Runtime Configuration¶
You can change some runtime behaviour of PyEMMA by setting a configuration value in PyEMMAs config module. These can be persisted to hard disk to be permanent on every import of the package.
Examples¶
Change values¶
To access the config at runtime eg. if progress bars should be shown:
>>> from pyemma import config # doctest: +SKIP
>>> print(config.show_progress_bars) # doctest: +SKIP
True
>>> config.show_progress_bars = False # doctest: +SKIP
>>> print(config.show_progress_bars) # doctest: +SKIP
False
Store your changes / Create a configuration directory¶
To create an editable configuration file, use the pyemma.config.save()
method:
>>> from pyemma import config # doctest: +SKIP
>>> config.save('/tmp/pyemma_current.cfg') # doctest: +SKIP
This will store the current runtime configuration values in the given file. Note that these settings will not be used on the next start of PyEMMA, because you first need to tell us, where you have stored this file. To do so, please set the environment variable “PYEMMA_CFG_DIR” to the directory, where you have stored the config file.
For details have a look at the brief documentation: https://docs.python.org/2/howto/logging.html
Default configuration file¶
Default settings are stored in a provided pyemma.cfg file, which is included in the Python package:
Configuration files¶
To configure the runtime behavior such as the logging system or other parameters, the configuration module reads several config files to build its final set of settings. It searches for the file ‘pyemma.cfg’ in several locations with different priorities:
- $CWD/pyemma.cfg
- $HOME/.pyemma/pyemma.cfg
- ~/pyemma.cfg
- $PYTHONPATH/pyemma/pyemma.cfg (always taken as default configuration file)
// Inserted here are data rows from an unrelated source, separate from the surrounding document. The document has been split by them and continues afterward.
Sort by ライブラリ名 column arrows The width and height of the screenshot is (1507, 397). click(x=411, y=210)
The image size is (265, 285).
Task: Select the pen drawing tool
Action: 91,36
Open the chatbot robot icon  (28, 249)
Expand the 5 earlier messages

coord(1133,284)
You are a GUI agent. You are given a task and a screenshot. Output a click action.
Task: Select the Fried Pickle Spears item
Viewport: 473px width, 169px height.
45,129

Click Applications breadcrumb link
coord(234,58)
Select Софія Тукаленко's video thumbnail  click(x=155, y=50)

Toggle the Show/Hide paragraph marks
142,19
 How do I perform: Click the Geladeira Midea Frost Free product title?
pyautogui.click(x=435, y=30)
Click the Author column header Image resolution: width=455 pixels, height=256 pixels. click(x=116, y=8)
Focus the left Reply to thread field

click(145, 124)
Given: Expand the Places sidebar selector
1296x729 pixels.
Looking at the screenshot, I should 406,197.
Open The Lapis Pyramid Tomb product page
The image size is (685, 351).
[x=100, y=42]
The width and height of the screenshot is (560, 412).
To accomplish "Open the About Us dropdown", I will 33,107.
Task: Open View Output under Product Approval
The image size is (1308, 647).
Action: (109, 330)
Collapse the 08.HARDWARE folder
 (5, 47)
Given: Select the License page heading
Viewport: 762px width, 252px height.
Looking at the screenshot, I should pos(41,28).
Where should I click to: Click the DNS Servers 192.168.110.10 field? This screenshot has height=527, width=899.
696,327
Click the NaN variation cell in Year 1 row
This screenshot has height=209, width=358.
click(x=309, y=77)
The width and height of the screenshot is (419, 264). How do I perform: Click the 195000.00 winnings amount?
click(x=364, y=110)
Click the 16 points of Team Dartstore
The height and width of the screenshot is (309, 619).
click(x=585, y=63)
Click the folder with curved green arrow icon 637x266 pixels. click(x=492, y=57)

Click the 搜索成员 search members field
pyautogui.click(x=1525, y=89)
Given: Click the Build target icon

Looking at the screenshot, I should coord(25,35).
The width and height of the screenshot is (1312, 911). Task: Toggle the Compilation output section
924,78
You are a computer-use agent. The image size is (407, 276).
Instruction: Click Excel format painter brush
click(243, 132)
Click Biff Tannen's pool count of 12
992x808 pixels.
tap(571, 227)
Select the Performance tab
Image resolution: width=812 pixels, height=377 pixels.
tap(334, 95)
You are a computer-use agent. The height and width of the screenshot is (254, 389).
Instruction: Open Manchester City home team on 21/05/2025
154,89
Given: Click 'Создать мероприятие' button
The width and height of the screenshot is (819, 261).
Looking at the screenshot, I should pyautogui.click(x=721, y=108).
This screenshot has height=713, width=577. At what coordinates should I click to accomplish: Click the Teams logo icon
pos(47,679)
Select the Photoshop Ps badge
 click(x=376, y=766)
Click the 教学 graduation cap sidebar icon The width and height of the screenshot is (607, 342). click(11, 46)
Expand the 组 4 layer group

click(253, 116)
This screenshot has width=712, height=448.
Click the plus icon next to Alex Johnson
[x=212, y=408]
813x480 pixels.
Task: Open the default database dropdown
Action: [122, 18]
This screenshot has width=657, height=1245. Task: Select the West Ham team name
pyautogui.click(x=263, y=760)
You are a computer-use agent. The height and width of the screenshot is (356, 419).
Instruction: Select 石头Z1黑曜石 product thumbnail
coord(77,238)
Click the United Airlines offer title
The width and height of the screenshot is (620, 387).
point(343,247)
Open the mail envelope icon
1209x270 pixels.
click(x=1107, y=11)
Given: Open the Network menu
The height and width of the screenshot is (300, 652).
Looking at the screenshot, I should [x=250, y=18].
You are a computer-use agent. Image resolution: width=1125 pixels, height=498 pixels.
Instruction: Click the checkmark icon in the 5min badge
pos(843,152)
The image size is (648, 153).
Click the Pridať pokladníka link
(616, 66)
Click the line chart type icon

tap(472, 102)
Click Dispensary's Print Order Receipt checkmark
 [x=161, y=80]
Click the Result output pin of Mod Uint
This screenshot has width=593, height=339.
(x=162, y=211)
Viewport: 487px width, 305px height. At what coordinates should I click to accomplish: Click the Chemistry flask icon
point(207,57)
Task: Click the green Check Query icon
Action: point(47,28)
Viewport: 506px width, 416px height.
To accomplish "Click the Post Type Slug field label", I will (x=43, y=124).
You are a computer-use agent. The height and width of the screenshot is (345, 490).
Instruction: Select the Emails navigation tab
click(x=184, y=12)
Note that you can also override the location of the configuration directory by setting an environment variable named “PYEMMA_CFG_DIR” to a writeable path to override the location of the config files.
The default values are stored in latter file to ensure these values are always defined.
If no configuration file could be found, the defaults from the shipped package will apply.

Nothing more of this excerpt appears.